O presidente tenta construir uma nostalgia nos seus eleitores, fiéis seguidores, que é uma mitificação da história. E o que dizer de eleitores que chamam seu presidente de mito? Ao fazer isso eles já estão dizendo que vão segui-lo fielmente, não importa o que ele venha a dizer. É aí caímos no negacionismo. E Bolsonaro o aplica há muito tempo, desde quando era deputado.

O presidente elegeu-se tendo um discurso elogioso à ditadura militar. O que isso diz sobre a relação do brasileiro com o autoritarismo?
É uma nostalgia de um passado que nunca existiu, uma nostalgia de um Exército aristocrático, fiel balança da democracia. E o Exército nunca foi isso. Durante a ditadura militar, o que foram os 17 atos institucionais se não uma tentativa de acabar com a democracia?

O ato de usar máscara é simples, mas, muitos se recusam a usar, inclusive o presidente. Isso é reflexo do negacionismo à ciência ou é ausência de empatia?
Negacionismo à ciência. Depois há uma soberba por parte dessas populações infladas pelo presidente, do tipo de pensamento “eu não pego porque eu sou atleta, você pega porque é fraco”. E há, também, um discurso machista, de uma ideia que aqueles que são “machos” não pegam.

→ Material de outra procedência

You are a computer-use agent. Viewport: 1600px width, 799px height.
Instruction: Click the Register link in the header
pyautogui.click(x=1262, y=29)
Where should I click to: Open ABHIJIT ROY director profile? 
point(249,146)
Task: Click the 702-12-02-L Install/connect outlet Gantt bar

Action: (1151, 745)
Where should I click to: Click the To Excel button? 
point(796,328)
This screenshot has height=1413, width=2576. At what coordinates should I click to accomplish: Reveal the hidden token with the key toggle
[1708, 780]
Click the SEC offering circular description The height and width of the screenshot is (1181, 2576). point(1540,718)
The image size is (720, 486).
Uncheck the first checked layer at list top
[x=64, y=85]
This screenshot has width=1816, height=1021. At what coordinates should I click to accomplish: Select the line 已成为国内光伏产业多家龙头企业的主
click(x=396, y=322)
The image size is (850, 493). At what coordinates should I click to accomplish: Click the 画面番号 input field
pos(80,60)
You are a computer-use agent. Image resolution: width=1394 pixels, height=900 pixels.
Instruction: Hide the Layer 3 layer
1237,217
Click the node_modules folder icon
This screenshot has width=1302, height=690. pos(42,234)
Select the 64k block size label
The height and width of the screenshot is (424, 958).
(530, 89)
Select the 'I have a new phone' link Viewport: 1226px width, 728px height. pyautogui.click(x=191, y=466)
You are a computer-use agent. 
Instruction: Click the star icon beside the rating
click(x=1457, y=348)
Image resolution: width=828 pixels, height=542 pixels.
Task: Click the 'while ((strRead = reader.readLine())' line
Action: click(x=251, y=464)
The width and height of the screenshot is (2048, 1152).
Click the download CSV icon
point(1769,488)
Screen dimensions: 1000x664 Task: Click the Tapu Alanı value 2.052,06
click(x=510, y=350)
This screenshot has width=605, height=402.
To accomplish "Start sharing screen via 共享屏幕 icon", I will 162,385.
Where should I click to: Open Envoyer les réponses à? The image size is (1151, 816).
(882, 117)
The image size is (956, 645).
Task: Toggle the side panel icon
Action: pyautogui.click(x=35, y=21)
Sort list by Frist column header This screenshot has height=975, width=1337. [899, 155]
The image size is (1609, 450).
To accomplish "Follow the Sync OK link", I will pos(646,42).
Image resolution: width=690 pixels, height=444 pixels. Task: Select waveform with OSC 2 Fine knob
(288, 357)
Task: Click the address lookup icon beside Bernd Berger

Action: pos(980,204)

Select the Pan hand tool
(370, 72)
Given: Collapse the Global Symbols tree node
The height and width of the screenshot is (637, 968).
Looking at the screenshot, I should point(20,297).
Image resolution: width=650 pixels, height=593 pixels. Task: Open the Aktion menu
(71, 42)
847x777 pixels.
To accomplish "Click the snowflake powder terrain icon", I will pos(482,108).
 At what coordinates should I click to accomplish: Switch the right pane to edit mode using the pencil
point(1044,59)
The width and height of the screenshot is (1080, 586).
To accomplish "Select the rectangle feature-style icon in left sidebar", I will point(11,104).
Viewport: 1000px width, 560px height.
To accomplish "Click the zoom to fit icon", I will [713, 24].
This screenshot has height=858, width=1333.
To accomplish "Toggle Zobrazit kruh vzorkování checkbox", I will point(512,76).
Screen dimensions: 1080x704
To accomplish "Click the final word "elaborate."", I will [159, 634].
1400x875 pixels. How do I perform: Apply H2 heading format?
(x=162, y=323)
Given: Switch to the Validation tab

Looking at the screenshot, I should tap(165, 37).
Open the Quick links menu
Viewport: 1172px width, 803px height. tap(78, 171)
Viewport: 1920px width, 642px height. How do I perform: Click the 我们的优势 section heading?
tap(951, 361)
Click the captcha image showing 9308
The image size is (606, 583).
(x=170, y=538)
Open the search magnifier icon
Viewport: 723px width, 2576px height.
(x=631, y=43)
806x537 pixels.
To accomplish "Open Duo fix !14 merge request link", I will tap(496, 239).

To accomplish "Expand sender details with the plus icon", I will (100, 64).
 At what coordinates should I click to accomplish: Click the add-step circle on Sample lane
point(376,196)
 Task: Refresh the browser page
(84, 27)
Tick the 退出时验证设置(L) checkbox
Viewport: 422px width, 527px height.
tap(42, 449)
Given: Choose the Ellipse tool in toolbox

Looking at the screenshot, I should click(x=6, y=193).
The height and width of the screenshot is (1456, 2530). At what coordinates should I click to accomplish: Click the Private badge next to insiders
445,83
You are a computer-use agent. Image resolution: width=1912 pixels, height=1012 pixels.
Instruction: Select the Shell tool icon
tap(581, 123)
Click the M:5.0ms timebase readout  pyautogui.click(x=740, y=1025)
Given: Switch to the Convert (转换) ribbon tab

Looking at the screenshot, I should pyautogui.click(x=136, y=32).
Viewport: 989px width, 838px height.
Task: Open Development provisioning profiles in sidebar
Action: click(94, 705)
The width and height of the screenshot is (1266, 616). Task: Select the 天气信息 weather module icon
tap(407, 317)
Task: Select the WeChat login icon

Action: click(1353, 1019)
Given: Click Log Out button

A senhora diz que, como a história é cíclica, ela retroage. Tivemos períodos de avanços em pautas importantes, ações afirmativas, discussão sobre homofobia, racismo e, de repente, isso pareceu mudar. O que aconteceu?
Existe uma guinada de raiz autoritária no mundo todo, mas é preciso pensar nas consequências do autoritarismo em um país tão desigual como o Brasil. Nesses 30 anos de democracia, se não absoluta, mas pelo menos plena, eu acho que os brasileiros viram o surgimento de novos sujeitos com as suas bandeiras, como o movimento negro, feminista, feminista negro, movimento vinculado ao meio ambiente, LGBTQIA+, indígenas, e nós vimos a agenda se alargar. Conseguimos, então, começar a imaginar uma história mais plural, não tão europeia, não tão colonial. O que aconteceu a partir de 2013, com a crise recessiva que o Brasil viveu, foi o aparecimento de setores que talvez nós não vimos. Existia um setor muito descontente que começou a achar que tudo que estavam perdendo, como emprego, eram culpa da cotas, dos novos sujeitos. E isso tudo vai refluir na campanha vitoriosa de Jair Bolsonaro. E essas pessoas começaram a se apresentar mais.